When I venture back home to that Bourbon State of Mind Kentucky my mother, bless her, sort of monopolizes my time. Don’t get me wrong, she doesn’t fuss at all if I tell her I’m leaving for a girls’ night…as long as I leave my children behind. So when I go home, I don’t see everyone that I used to hang with. By the time I see my family and a handful of people at church, the only time I have left is to hope I happen to bump into you at the Wal-Mart. That’s why I get so excited when someone comes to me. That means I get to monopolize their time on my little island. Like mother like daughter and all that jazz. 

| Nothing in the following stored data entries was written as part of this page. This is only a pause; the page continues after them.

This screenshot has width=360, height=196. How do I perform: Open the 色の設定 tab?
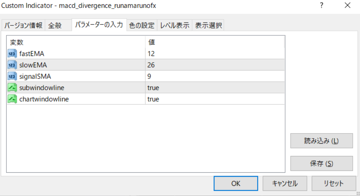(142, 25)
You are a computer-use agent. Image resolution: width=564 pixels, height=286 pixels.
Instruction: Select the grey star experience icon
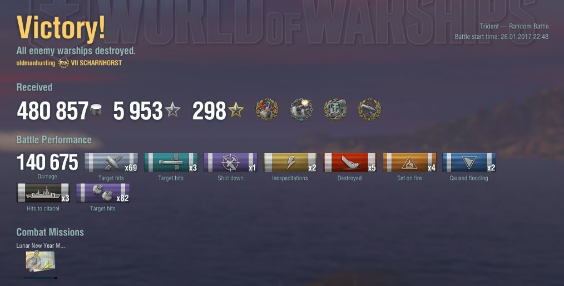click(x=172, y=109)

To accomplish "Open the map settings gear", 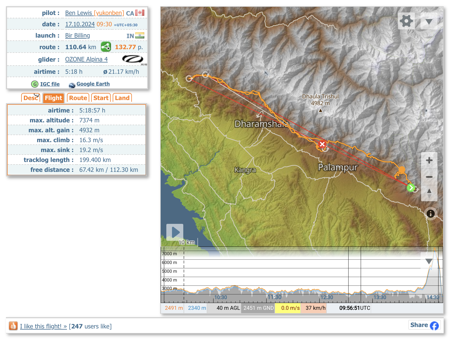I will pyautogui.click(x=406, y=21).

Yesterday, Ray and I got to catch up with some hoalohas (friends, you know I had to throw some Hawaiian in there while I still can) from high school. John and Ray graduated together. Shelly and I ran around together, well for as long as I can remember until we ended up in different colleges and I left our little town for navy life. She drove me around in that red Cavalier of hers more times than I can count. Honestly, I don’t know how on God’s green earth she put up with fifteen-year old me. 

Anyway, we got to tour the base and Ford Island with the Hodges ohana. We had lunch and sent them off to tour the Arizona. I wish I was as good as Mom at monopolizing time. (Just kidding Mom!) They were on a family vacation and generously let us crash their party for a few hours. The great thing about old hoalohas is that in more than twenty years not much has changed.


Well maybe the hair… and the wrinkles and the… okay. Only Shelly’s hair has changed. I swear she looks exactly like she did when she graduated high school. She never told me her secret though. 

Thanks for a brief moment Hodges! Aloha!